Der Fall zeigt exemplarisch, wie sich die juristische Einordnung queerfeindlicher Hetze in den letzten Jahren verändert hat. Obwohl die sexuelle Orientierung im Wortlaut des § 130 StGB nicht ausdrücklich genannt ist, werden LGBTIQ*-Personen heute regelmäßig als „Teil der Bevölkerung“ angesehen, der vor gruppenbezogener Menschenfeindlichkeit geschützt ist. Besonders dann, wenn eine Gruppe pauschal als gefährlich, moralisch minderwertig oder verantwortlich für schwere Schäden dargestellt wird, werten Gerichte das zunehmend als Angriff auf die Menschenwürde.
Mehrere Urteile der vergangenen Jahre bestätigen diese Linie. Ob in politischen, religiösen oder aktivistischen Kontexten: Aussagen, die per se auf Abwertung oder Diffamierung zielen, werden seltener als geschützte Meinungsäußerung gewertet. Stattdessen erkennen Gerichte darin häufiger eine Form von Hassrede, die strafrechtliche Konsequenzen nach sich zieht.

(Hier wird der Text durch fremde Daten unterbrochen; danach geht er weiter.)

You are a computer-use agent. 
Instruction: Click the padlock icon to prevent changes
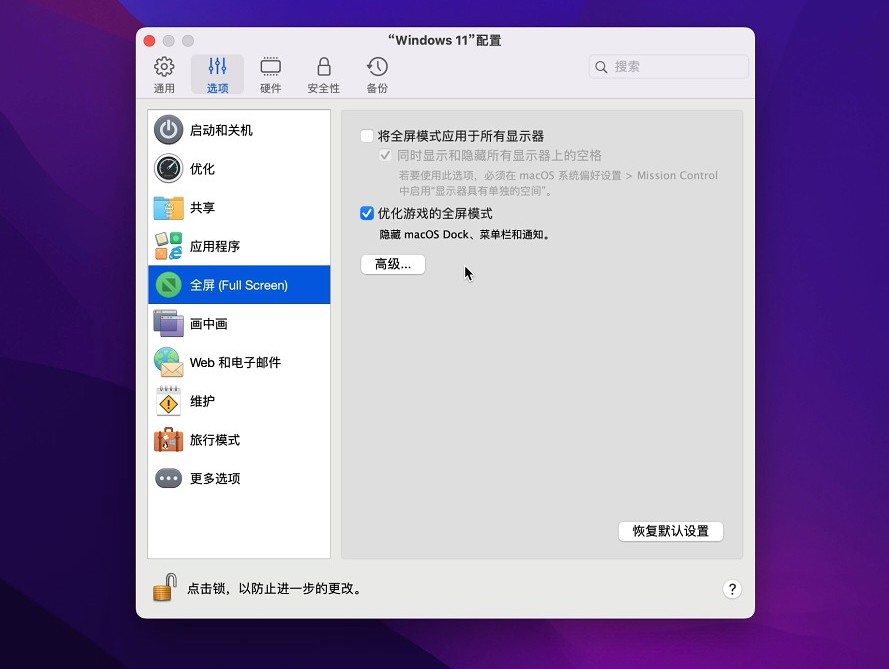(x=164, y=587)
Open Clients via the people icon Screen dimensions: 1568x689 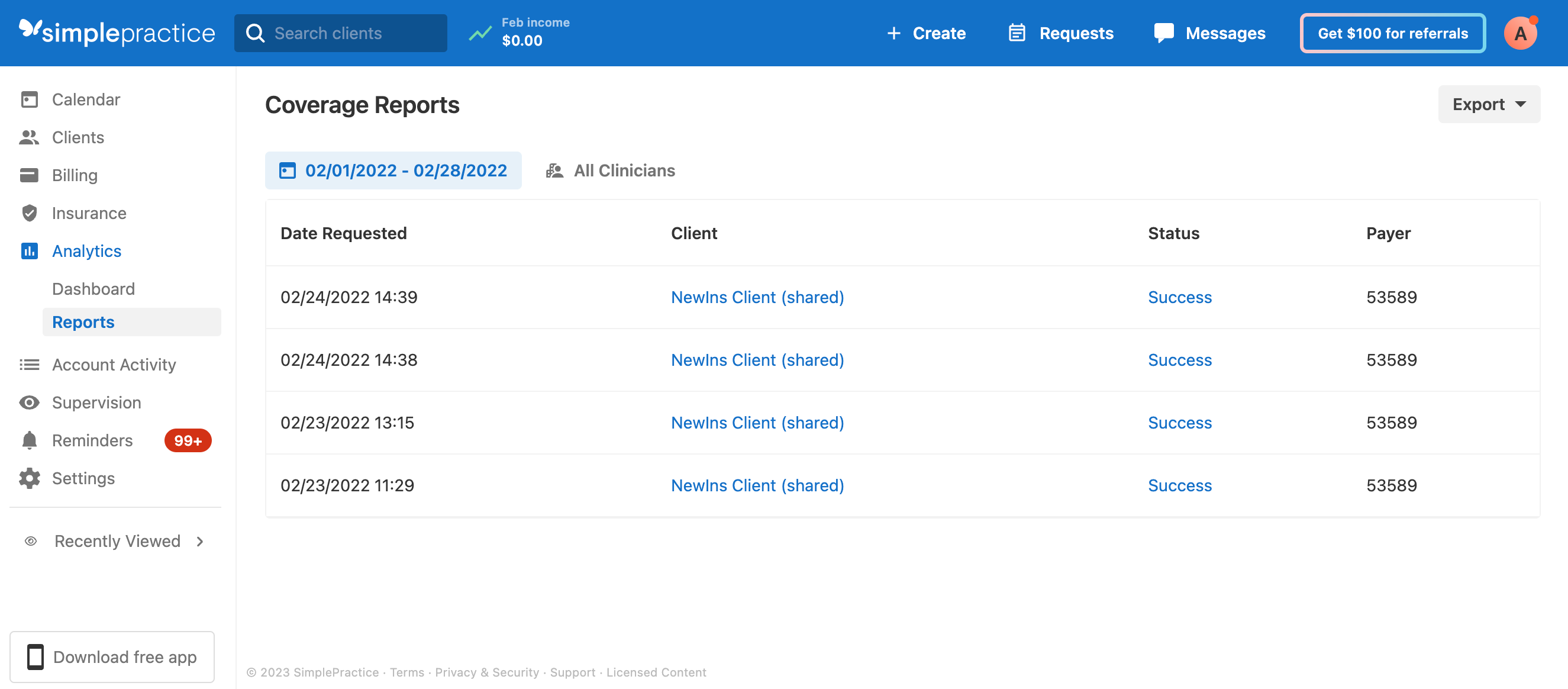[29, 137]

Für Münster bedeutet der Fall eine nachträgliche Neubewertung: Aussagen, die 2013 noch als zulässige Meinungsäußerung eingestuft wurden, führen heute zu einer strafrechtlichen Verurteilung. Das ist kein Vorwurf an die damaligen Ermittler, sondern Ausdruck eines gesellschaftlichen und juristischen Wandels. Der Umgang mit queerfeindlicher Hetze hat sich spürbar verändert – nicht nur in Großstädten, sondern bundesweit. Das Urteil aus Weinheim macht deutlich, dass jahrzehntealte Texte in einem neuen rechtlichen Licht betrachtet werden müssen.